Works photos & hardware photos:
Work renderings:
2. System Block Diagram
This project mainly trains the AI model on the PC side, and then imports the generated network model weight parameters and other information into the Raspberry Pi, using the ncnn framework to achieve real-time collection and detection of gestures.
Therefore, I chose the Raspberry Pi 4B equipped with Broadcom BCM2711, Quad core Cortex-A72 (ARM v8) 64-bit SoC @ 1.8GHz CPU and onboard LPDDR4-3200 SDRAM as the hardware platform for deploying inference. Because deep learning neural networks still require a certain amount of memory, 4GB of memory is selected here. If the budget is sufficient, it is recommended to directly use 8GB of DDR; In addition, we also need to use the camera to collect images in real time. At the beginning, we need to use the camera to collect images for training on the PC side. Later, the Raspberry Pi also needs to use the camera to collect user gesture images in real time. In fact, Gstream and opencv are used to obtain video streams and capture images. The main design principle is shown in Figure 1.
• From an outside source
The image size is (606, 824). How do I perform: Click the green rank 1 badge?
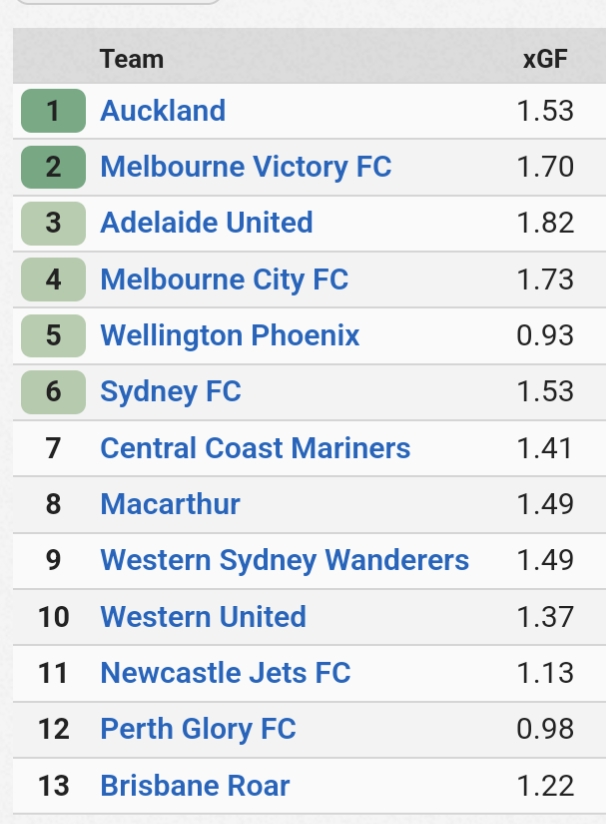(x=53, y=110)
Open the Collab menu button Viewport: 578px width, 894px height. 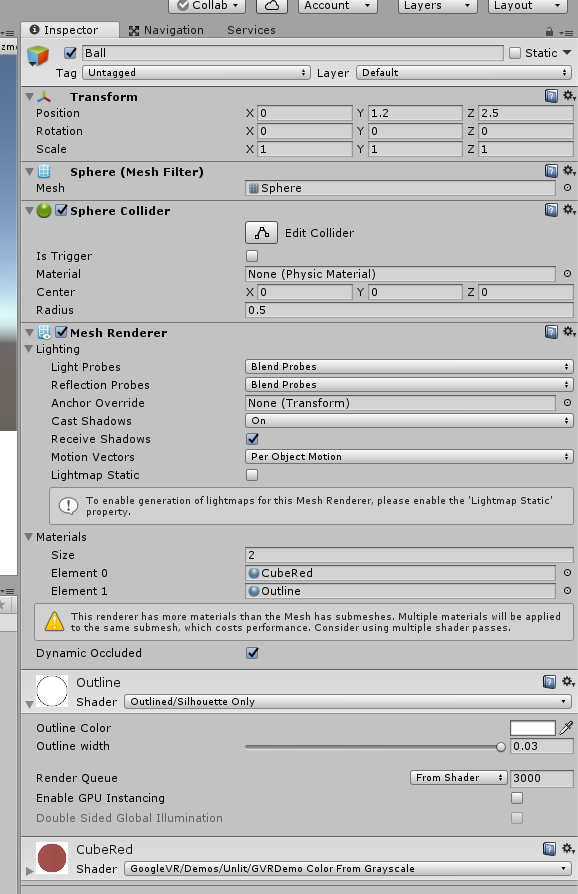click(207, 5)
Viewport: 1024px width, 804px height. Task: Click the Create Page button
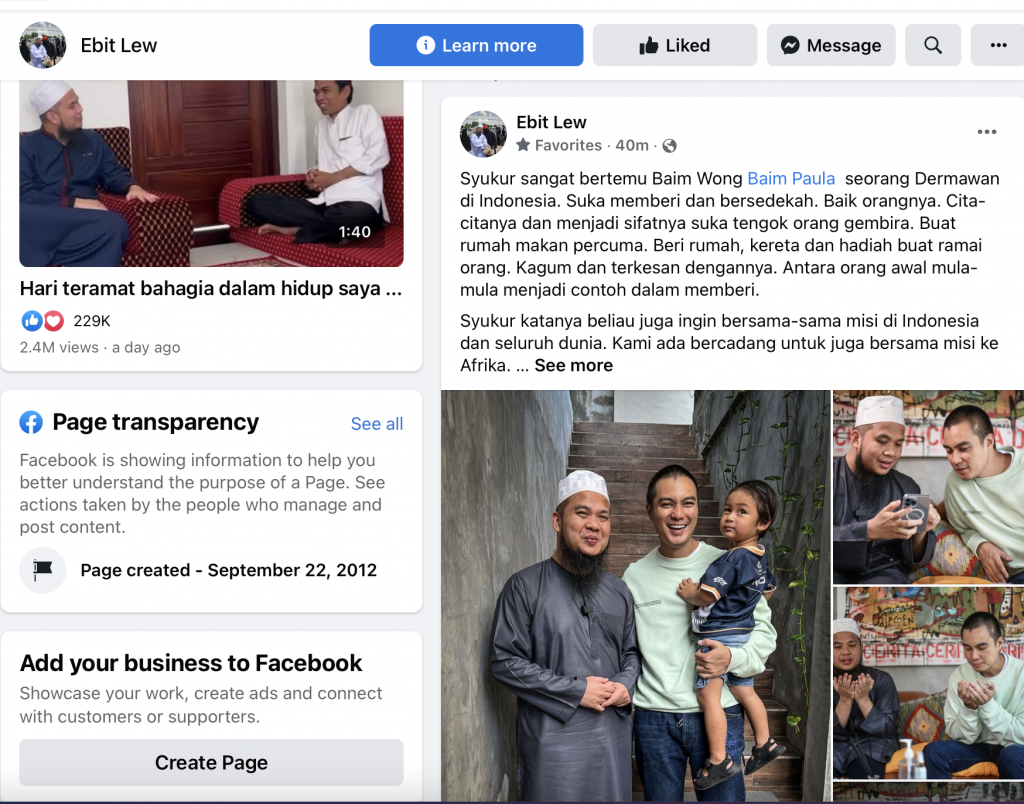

Figure 1 System Block Diagram
The purple part in Figure 1 was conducted on a PC desktop, using PyCharm and Cuda to use RTX4060Ti for model training. The overall training time was about 30 minutes. Here, it is mentioned that the PC's memory should be as large as possible, otherwise the batch size cannot be set too large. I have 16GB of memory, batch size = 4, and training 300 rounds, which takes about 30 minutes. The specific process will be described in detail in Chapter 3. The yellow part in Figure 1 is to put the model parameters generated by the training into the Raspberry Pi NCNN framework for real-time inference. C++ is faster than python because python is an interpreted language, so with the help of NCNN, a higher real-time inference frame rate can be obtained.
Figure 2 Schematic diagram of software and hardware
Figure 2 is a block diagram of the software and hardware for performing inference on the Raspberry Pi, from video acquisition to the final display of the results on the display. The Raspberry Pi NoIR Camera V2 camera module uses the Sony IMX219 8-megapixel image sensor, which has a high quality of captured images and can meet the needs of training and inference.
Because the project is to be able to play the game of rock-paper-scissors with AI, the execution process of the entire game on the Raspberry Pi is shown in Figure 3. Each round of the game is divided into three types: lost, win, and tied, which respectively mean the user loses, the user wins, and the game is a draw.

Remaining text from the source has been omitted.